*DATASET CONTENT*
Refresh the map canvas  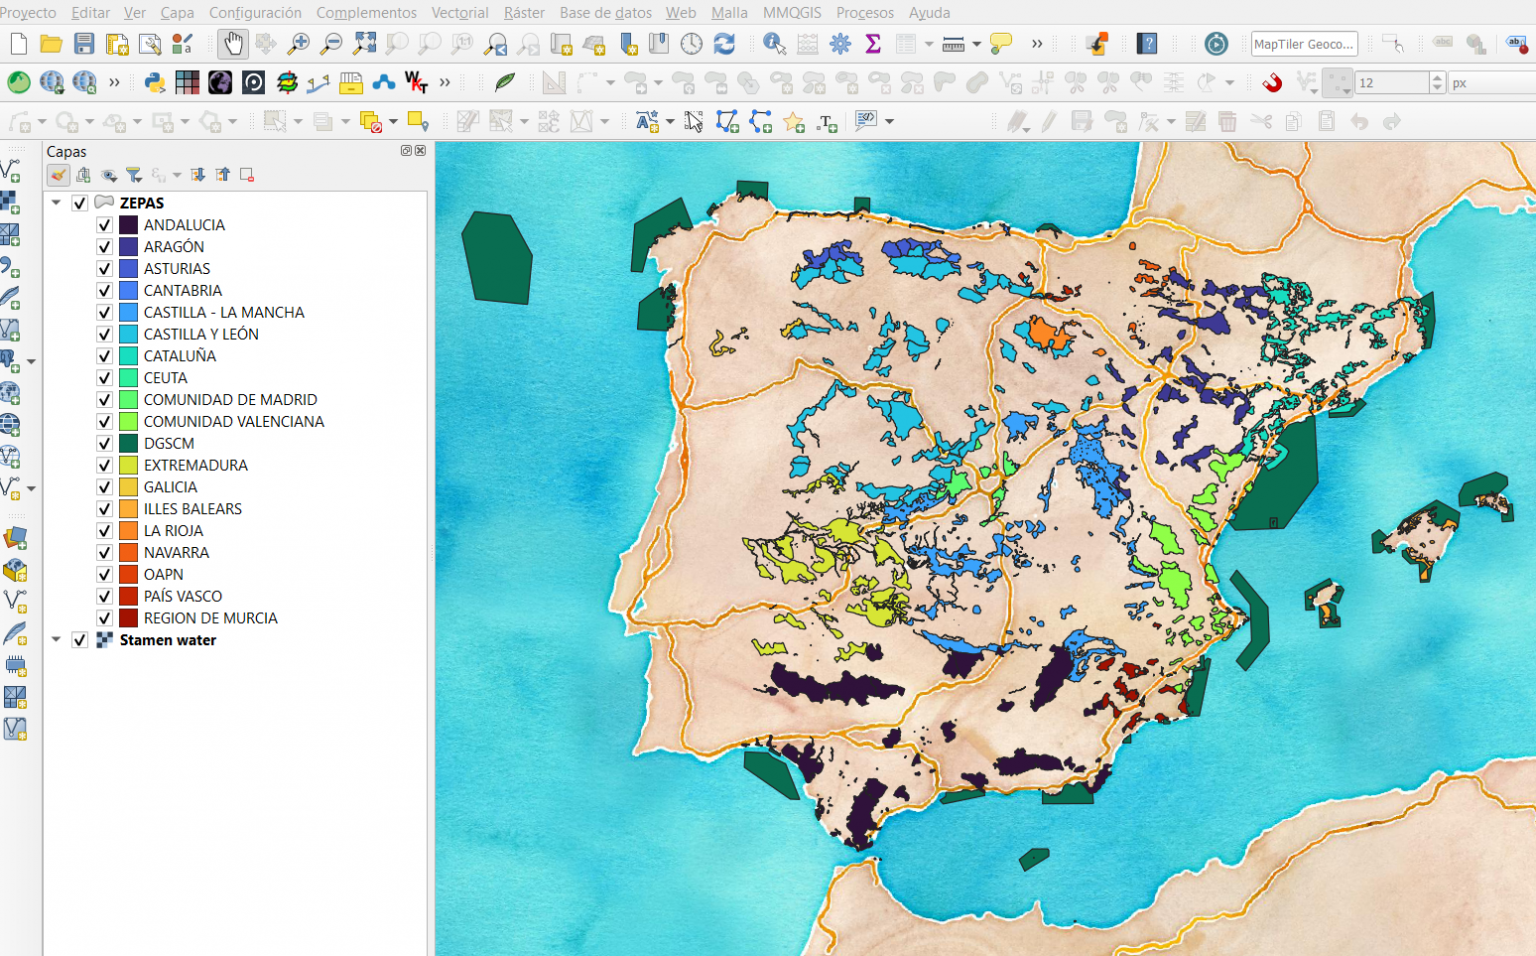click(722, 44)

--

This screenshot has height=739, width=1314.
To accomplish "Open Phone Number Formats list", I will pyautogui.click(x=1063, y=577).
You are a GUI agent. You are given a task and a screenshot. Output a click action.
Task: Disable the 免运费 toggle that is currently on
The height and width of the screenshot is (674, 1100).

*WHAT IS EXPECTED*
Would you print, exactly as written, every line above from the one holding "This screenshot has height=739, width=1314." through the one holding "The height and", with both included and no other lines?

*RESPONSE TO THIS EXERCISE*
This screenshot has height=739, width=1314.
To accomplish "Open Phone Number Formats list", I will pyautogui.click(x=1063, y=577).
You are a GUI agent. You are given a task and a screenshot. Output a click action.
Task: Disable the 免运费 toggle that is currently on
The height and width of the screenshot is (674, 1100).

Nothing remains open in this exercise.